• [SUPPLIED ENTRIES]
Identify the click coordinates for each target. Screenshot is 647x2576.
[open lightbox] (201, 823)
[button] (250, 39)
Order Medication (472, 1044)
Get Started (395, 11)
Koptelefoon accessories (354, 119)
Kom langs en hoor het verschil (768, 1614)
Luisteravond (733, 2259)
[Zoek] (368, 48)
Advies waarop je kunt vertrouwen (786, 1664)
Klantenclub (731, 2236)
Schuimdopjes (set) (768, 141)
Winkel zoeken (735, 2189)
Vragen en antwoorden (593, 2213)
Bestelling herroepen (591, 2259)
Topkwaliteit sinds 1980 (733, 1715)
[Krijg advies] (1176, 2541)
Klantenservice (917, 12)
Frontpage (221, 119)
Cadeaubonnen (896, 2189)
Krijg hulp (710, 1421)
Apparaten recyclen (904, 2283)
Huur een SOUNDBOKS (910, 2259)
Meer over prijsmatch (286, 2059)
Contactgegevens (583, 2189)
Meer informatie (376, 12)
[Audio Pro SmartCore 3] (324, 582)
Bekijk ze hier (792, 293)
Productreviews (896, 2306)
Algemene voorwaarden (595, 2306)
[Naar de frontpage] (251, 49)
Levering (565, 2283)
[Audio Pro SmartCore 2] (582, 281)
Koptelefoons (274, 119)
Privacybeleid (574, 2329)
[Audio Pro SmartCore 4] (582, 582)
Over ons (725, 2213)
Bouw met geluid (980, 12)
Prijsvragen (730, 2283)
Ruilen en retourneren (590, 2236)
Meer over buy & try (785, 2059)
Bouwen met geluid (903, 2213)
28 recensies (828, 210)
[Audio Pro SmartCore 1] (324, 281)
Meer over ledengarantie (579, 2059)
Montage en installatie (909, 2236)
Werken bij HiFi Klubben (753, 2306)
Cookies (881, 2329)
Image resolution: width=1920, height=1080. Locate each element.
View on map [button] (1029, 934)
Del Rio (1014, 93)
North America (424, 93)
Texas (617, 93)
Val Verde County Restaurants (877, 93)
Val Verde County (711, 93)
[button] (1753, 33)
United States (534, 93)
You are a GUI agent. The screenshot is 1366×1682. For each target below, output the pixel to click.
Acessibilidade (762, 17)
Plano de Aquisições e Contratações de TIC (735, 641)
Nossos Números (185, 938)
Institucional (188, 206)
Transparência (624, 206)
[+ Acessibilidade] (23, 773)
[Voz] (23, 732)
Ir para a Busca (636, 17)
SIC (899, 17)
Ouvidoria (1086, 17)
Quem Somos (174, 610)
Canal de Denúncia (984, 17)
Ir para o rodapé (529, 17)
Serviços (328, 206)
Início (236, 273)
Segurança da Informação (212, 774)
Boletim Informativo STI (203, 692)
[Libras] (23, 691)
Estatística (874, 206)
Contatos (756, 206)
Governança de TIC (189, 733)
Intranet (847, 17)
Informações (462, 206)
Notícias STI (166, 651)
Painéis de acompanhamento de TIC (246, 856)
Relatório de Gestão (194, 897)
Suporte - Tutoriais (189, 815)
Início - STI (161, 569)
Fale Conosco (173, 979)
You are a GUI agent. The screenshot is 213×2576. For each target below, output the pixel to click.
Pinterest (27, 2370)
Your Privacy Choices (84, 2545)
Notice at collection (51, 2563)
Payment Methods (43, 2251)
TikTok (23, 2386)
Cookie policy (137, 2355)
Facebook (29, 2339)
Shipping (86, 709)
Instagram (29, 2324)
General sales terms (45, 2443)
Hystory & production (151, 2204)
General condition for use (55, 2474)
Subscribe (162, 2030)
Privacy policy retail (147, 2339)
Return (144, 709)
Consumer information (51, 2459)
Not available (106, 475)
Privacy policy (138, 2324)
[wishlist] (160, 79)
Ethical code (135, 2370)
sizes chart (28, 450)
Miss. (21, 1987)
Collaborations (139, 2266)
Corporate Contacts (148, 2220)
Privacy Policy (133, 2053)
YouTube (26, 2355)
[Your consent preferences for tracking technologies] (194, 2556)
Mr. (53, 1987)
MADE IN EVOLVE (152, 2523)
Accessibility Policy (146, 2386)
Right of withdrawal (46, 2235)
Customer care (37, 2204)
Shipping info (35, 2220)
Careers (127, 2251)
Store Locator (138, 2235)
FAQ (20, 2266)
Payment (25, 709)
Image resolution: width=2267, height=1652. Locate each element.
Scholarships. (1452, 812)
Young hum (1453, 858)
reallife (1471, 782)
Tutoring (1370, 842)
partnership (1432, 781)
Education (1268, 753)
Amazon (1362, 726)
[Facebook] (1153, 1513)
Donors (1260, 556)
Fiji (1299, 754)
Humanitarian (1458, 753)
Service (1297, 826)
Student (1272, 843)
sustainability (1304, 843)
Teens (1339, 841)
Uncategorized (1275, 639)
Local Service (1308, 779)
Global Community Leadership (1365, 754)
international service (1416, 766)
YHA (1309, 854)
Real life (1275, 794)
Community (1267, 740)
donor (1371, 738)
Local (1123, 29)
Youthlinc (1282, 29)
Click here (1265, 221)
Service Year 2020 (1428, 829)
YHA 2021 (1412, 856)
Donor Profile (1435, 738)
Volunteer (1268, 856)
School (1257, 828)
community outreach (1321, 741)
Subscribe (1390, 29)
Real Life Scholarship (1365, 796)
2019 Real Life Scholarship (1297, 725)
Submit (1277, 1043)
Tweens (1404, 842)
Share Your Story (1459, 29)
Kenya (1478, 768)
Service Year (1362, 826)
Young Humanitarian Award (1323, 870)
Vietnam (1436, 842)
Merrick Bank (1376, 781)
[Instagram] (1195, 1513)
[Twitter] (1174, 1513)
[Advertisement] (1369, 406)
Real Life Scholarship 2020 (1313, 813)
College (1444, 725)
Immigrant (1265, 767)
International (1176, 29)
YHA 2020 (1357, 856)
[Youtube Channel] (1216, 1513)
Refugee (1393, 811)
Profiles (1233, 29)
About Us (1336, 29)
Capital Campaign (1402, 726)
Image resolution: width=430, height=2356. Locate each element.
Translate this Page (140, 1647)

• [WORK INSTRUCTIONS] Each record above should be repeated exactly.

• [ANSWER TO THIS TASK]
Identify the click coordinates for each target. Screenshot is 647x2576.
[open lightbox] (201, 823)
[button] (250, 39)
Order Medication (472, 1044)
Get Started (395, 11)
Koptelefoon accessories (354, 119)
Kom langs en hoor het verschil (768, 1614)
Luisteravond (733, 2259)
[Zoek] (368, 48)
Advies waarop je kunt vertrouwen (786, 1664)
Klantenclub (731, 2236)
Schuimdopjes (set) (768, 141)
Winkel zoeken (735, 2189)
Vragen en antwoorden (593, 2213)
Bestelling herroepen (591, 2259)
Topkwaliteit sinds 1980 (733, 1715)
[Krijg advies] (1176, 2541)
Klantenservice (917, 12)
Frontpage (221, 119)
Cadeaubonnen (896, 2189)
Krijg hulp (710, 1421)
Apparaten recyclen (904, 2283)
Huur een SOUNDBOKS (910, 2259)
Meer over prijsmatch (286, 2059)
Contactgegevens (583, 2189)
Meer informatie (376, 12)
[Audio Pro SmartCore 3] (324, 582)
Bekijk ze hier (792, 293)
Productreviews (896, 2306)
Algemene voorwaarden (595, 2306)
[Naar de frontpage] (251, 49)
Levering (565, 2283)
[Audio Pro SmartCore 2] (582, 281)
Koptelefoons (274, 119)
Privacybeleid (574, 2329)
[Audio Pro SmartCore 4] (582, 582)
Over ons (725, 2213)
Bouw met geluid (980, 12)
Prijsvragen (730, 2283)
Ruilen en retourneren (590, 2236)
Meer over buy & try (785, 2059)
Bouwen met geluid (903, 2213)
28 recensies (828, 210)
[Audio Pro SmartCore 1] (324, 281)
Meer over ledengarantie (579, 2059)
Montage en installatie (909, 2236)
Werken bij HiFi Klubben (753, 2306)
Cookies (881, 2329)
Image resolution: width=1920, height=1080. Locate each element.
View on map [button] (1029, 934)
Del Rio (1014, 93)
North America (424, 93)
Texas (617, 93)
Val Verde County Restaurants (877, 93)
Val Verde County (711, 93)
[button] (1753, 33)
United States (534, 93)
You are a GUI agent. The screenshot is 1366×1682. For each target below, output the pixel to click.
Acessibilidade (762, 17)
Plano de Aquisições e Contratações de TIC (735, 641)
Nossos Números (185, 938)
Institucional (188, 206)
Transparência (624, 206)
[+ Acessibilidade] (23, 773)
[Voz] (23, 732)
Ir para a Busca (636, 17)
SIC (899, 17)
Ouvidoria (1086, 17)
Quem Somos (174, 610)
Canal de Denúncia (984, 17)
Ir para o rodapé (529, 17)
Serviços (328, 206)
Início (236, 273)
Segurança da Informação (212, 774)
Boletim Informativo STI (203, 692)
[Libras] (23, 691)
Estatística (874, 206)
Contatos (756, 206)
Governança de TIC (189, 733)
Intranet (847, 17)
Informações (462, 206)
Notícias STI (166, 651)
Painéis de acompanhamento de TIC (246, 856)
Relatório de Gestão (194, 897)
Suporte - Tutoriais (189, 815)
Início - STI (161, 569)
Fale Conosco (173, 979)
You are a GUI agent. The screenshot is 213×2576. For each target below, output the pixel to click.
Pinterest (27, 2370)
Your Privacy Choices (84, 2545)
Notice at collection (51, 2563)
Payment Methods (43, 2251)
TikTok (23, 2386)
Cookie policy (137, 2355)
Facebook (29, 2339)
Shipping (86, 709)
Instagram (29, 2324)
General sales terms (45, 2443)
Hystory & production (151, 2204)
General condition for use (55, 2474)
Subscribe (162, 2030)
Privacy policy retail (147, 2339)
Return (144, 709)
Consumer information (51, 2459)
Not available (106, 475)
Privacy policy (138, 2324)
[wishlist] (160, 79)
Ethical code (135, 2370)
sizes chart (28, 450)
Miss. (21, 1987)
Collaborations (139, 2266)
Corporate Contacts (148, 2220)
Privacy Policy (133, 2053)
YouTube (26, 2355)
[Your consent preferences for tracking technologies] (194, 2556)
Mr. (53, 1987)
MADE IN EVOLVE (152, 2523)
Accessibility Policy (146, 2386)
Right of withdrawal (46, 2235)
Customer care (37, 2204)
Shipping info (35, 2220)
Careers (127, 2251)
Store Locator (138, 2235)
FAQ (20, 2266)
Payment (25, 709)
Image resolution: width=2267, height=1652. Locate each element.
Scholarships. (1452, 812)
Young hum (1453, 858)
reallife (1471, 782)
Tutoring (1370, 842)
partnership (1432, 781)
Education (1268, 753)
Amazon (1362, 726)
[Facebook] (1153, 1513)
Donors (1260, 556)
Fiji (1299, 754)
Humanitarian (1458, 753)
Service (1297, 826)
Student (1272, 843)
sustainability (1304, 843)
Teens (1339, 841)
Uncategorized (1275, 639)
Local Service (1308, 779)
Global Community Leadership (1365, 754)
international service (1416, 766)
YHA (1309, 854)
Real life (1275, 794)
Community (1267, 740)
donor (1371, 738)
Local (1123, 29)
Youthlinc (1282, 29)
Click here (1265, 221)
Service Year 2020 (1428, 829)
YHA 2021 (1412, 856)
Donor Profile (1435, 738)
Volunteer (1268, 856)
School (1257, 828)
community outreach (1321, 741)
Subscribe (1390, 29)
Real Life Scholarship (1365, 796)
2019 Real Life Scholarship (1297, 725)
Submit (1277, 1043)
Tweens (1404, 842)
Share Your Story (1459, 29)
Kenya (1478, 768)
Service Year (1362, 826)
Young Humanitarian Award (1323, 870)
Vietnam (1436, 842)
Merrick Bank (1376, 781)
[Instagram] (1195, 1513)
[Twitter] (1174, 1513)
[Advertisement] (1369, 406)
Real Life Scholarship 2020 (1313, 813)
College (1444, 725)
Immigrant (1265, 767)
International (1176, 29)
YHA 2020 (1357, 856)
[Youtube Channel] (1216, 1513)
Refugee (1393, 811)
Profiles (1233, 29)
About Us (1336, 29)
Capital Campaign (1402, 726)
Image resolution: width=430, height=2356. Locate each element.
Translate this Page (140, 1647)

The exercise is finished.